[Data — start]

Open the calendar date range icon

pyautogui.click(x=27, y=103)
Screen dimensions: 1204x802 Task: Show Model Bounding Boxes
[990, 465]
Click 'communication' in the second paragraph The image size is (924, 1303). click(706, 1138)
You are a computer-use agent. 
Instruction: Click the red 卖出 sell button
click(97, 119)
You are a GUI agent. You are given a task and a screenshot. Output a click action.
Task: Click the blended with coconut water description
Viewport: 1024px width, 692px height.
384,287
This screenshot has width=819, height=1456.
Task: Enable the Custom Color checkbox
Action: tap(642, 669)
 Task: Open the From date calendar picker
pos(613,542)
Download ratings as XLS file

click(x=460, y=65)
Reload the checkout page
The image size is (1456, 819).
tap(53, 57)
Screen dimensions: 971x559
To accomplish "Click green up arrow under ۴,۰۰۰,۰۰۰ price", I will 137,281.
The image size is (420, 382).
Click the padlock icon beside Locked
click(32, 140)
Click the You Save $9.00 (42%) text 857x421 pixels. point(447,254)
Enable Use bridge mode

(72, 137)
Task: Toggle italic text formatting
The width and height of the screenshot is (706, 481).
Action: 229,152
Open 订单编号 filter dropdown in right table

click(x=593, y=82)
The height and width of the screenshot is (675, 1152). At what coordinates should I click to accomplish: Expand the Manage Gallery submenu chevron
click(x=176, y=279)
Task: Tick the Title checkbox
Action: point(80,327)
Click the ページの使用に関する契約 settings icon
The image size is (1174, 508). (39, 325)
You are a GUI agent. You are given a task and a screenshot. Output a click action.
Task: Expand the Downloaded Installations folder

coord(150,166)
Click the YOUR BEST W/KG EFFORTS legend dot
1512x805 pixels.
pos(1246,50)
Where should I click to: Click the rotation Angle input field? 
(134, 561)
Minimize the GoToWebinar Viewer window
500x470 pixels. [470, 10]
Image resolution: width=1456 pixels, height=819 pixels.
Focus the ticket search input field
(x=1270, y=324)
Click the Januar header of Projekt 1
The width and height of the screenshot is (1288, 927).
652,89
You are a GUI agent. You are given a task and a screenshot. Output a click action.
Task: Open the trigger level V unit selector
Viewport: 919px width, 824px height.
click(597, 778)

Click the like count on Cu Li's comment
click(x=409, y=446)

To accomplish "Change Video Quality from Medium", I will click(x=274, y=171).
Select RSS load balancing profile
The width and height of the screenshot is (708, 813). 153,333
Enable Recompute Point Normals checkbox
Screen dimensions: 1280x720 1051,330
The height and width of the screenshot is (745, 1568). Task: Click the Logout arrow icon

[Data — finish]

[What is expected] Each record above should be set down again in its exact wording.

[Response for this exercise]
Open the calendar date range icon

pyautogui.click(x=27, y=103)
Screen dimensions: 1204x802 Task: Show Model Bounding Boxes
[990, 465]
Click 'communication' in the second paragraph The image size is (924, 1303). click(706, 1138)
You are a computer-use agent. 
Instruction: Click the red 卖出 sell button
click(97, 119)
You are a GUI agent. You are given a task and a screenshot. Output a click action.
Task: Click the blended with coconut water description
Viewport: 1024px width, 692px height.
384,287
This screenshot has width=819, height=1456.
Task: Enable the Custom Color checkbox
Action: tap(642, 669)
 Task: Open the From date calendar picker
pos(613,542)
Download ratings as XLS file

click(x=460, y=65)
Reload the checkout page
The image size is (1456, 819).
tap(53, 57)
Screen dimensions: 971x559
To accomplish "Click green up arrow under ۴,۰۰۰,۰۰۰ price", I will 137,281.
The image size is (420, 382).
Click the padlock icon beside Locked
click(32, 140)
Click the You Save $9.00 (42%) text 857x421 pixels. point(447,254)
Enable Use bridge mode

(72, 137)
Task: Toggle italic text formatting
The width and height of the screenshot is (706, 481).
Action: 229,152
Open 订单编号 filter dropdown in right table

click(x=593, y=82)
The height and width of the screenshot is (675, 1152). At what coordinates should I click to accomplish: Expand the Manage Gallery submenu chevron
click(x=176, y=279)
Task: Tick the Title checkbox
Action: point(80,327)
Click the ページの使用に関する契約 settings icon
The image size is (1174, 508). (39, 325)
You are a GUI agent. You are given a task and a screenshot. Output a click action.
Task: Expand the Downloaded Installations folder

coord(150,166)
Click the YOUR BEST W/KG EFFORTS legend dot
1512x805 pixels.
pos(1246,50)
Where should I click to: Click the rotation Angle input field? 
(134, 561)
Minimize the GoToWebinar Viewer window
500x470 pixels. [470, 10]
Image resolution: width=1456 pixels, height=819 pixels.
Focus the ticket search input field
(x=1270, y=324)
Click the Januar header of Projekt 1
The width and height of the screenshot is (1288, 927).
652,89
You are a GUI agent. You are given a task and a screenshot. Output a click action.
Task: Open the trigger level V unit selector
Viewport: 919px width, 824px height.
click(597, 778)

Click the like count on Cu Li's comment
click(x=409, y=446)

To accomplish "Change Video Quality from Medium", I will click(x=274, y=171).
Select RSS load balancing profile
The width and height of the screenshot is (708, 813). 153,333
Enable Recompute Point Normals checkbox
Screen dimensions: 1280x720 1051,330
The height and width of the screenshot is (745, 1568). Task: Click the Logout arrow icon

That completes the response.